The Merce Cunningham Trust, which oversees the experimental dancer and choreographer’s work, said today that it is organizing a centennial celebration of his birth. Starting this fall and running through April 2019, the program will include dozens of events scheduled to happen at institutions around the world. It comes hot on the heels of a Cunningham retrospective presented by the Walker Art Center in Minneapolis and the Museum of Contemporary Art in Chicago last year.

Among the most spectacular-sounding programs is “Night of 100 Solos: A Centennial Event,” in which 100 dancers at four venues—the Brooklyn Academy of Music, the University of California Los Angeles’s Center for the Art of Performance, the Barbican in London, and the Opéra Comique in Paris—will perform 100 solos that Cunningham staged over the course of his career.
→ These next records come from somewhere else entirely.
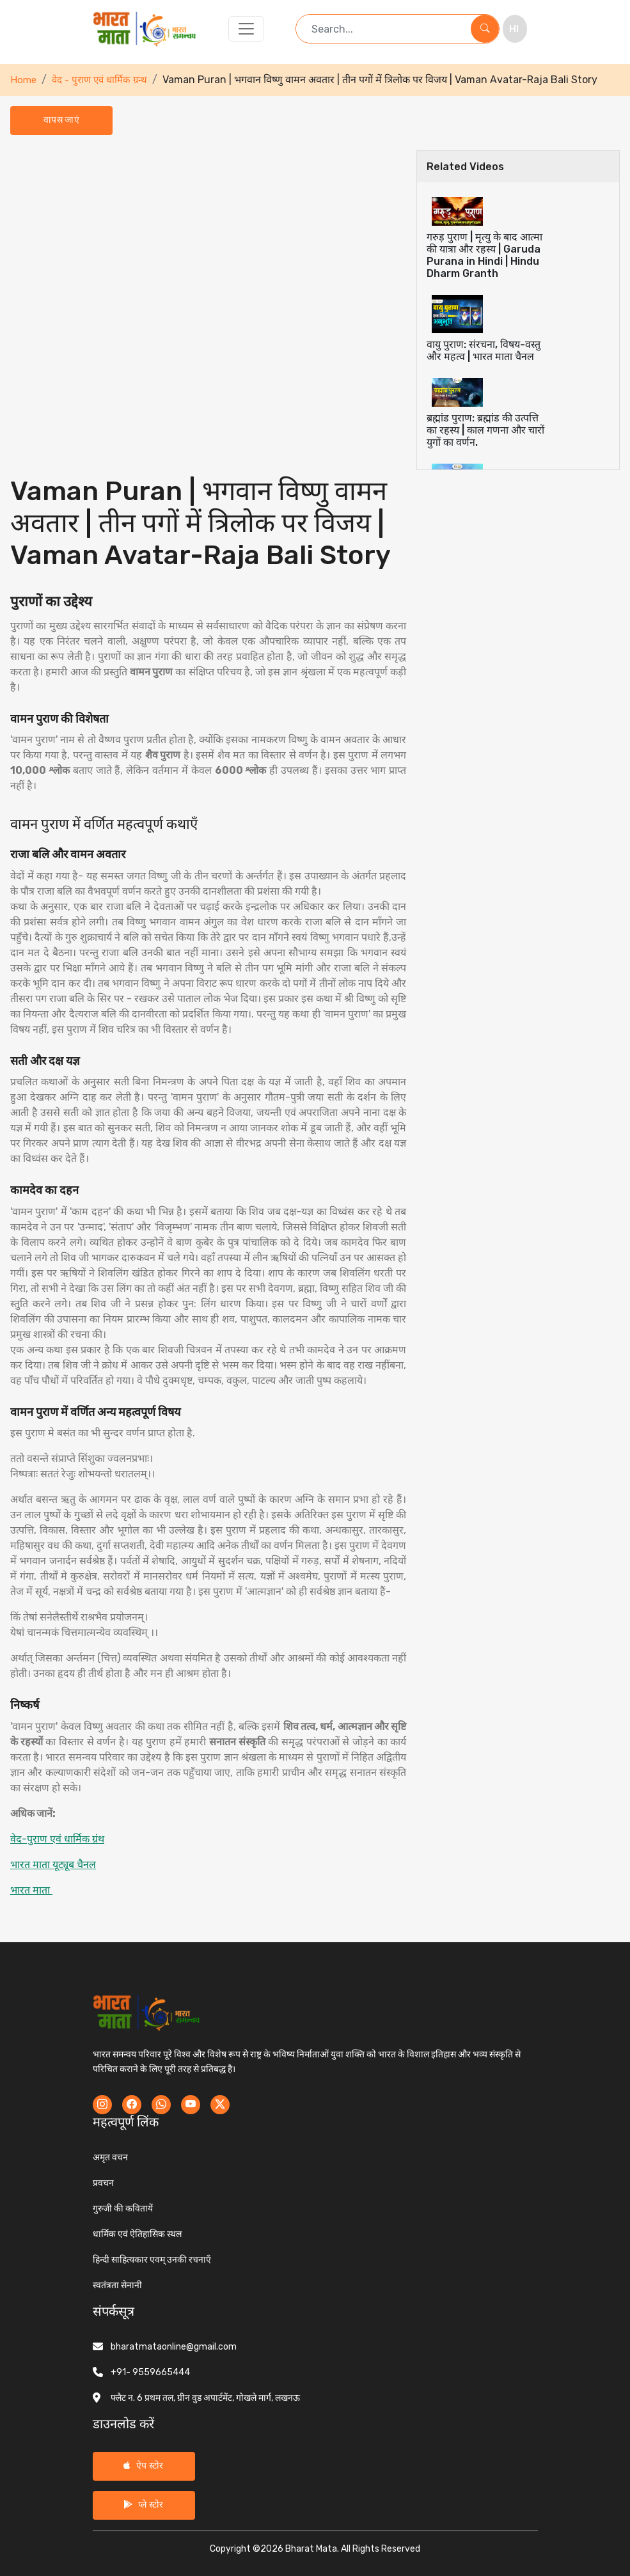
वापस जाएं (61, 119)
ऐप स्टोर (143, 2465)
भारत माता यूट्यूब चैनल (53, 1864)
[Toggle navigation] (246, 29)
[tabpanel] (208, 1036)
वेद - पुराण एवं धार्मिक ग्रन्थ (99, 80)
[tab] (518, 238)
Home (23, 80)
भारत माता (31, 1890)
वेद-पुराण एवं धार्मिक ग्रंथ (57, 1839)
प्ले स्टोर (143, 2504)
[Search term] (383, 29)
The events will occur on April 16, 2019, when Cunningham would’ve turned 100. (He died at 90 in 2009.)

Screenings of Cunningham’s films and videos, which were prominently displayed in the Walker and MCA shows, are also being planned around the world. They’ll occur at venues such as the Anthology Film Archives in New York, the Festival Danza en la Ciudad in Bogotá, and Dance Film SF in San Francisco.

And there is even something for food aficionados as well. Cunningham’s partner, the composer John Cage, was known for his macrobiotic creations, and the celebration will also include dinners with menus inspired by Cage’s cooking. The Ace Hotel has signed on as one of the hosts.

Trevor Carlson, the producer of the centennial, said in a statement, “Merce liked saying he didn’t want to celebrate his birthday and yet he always enjoyed when we threw parties for him. My goal as Centennial Producer is to cull from the joys and knowledge gained from my past experience in producing the activities of the Merce Cunningham Dance Company, Archives, School and Foundation, and to use them in a rich and varied celebration that bolsters the future plans of the Trust.”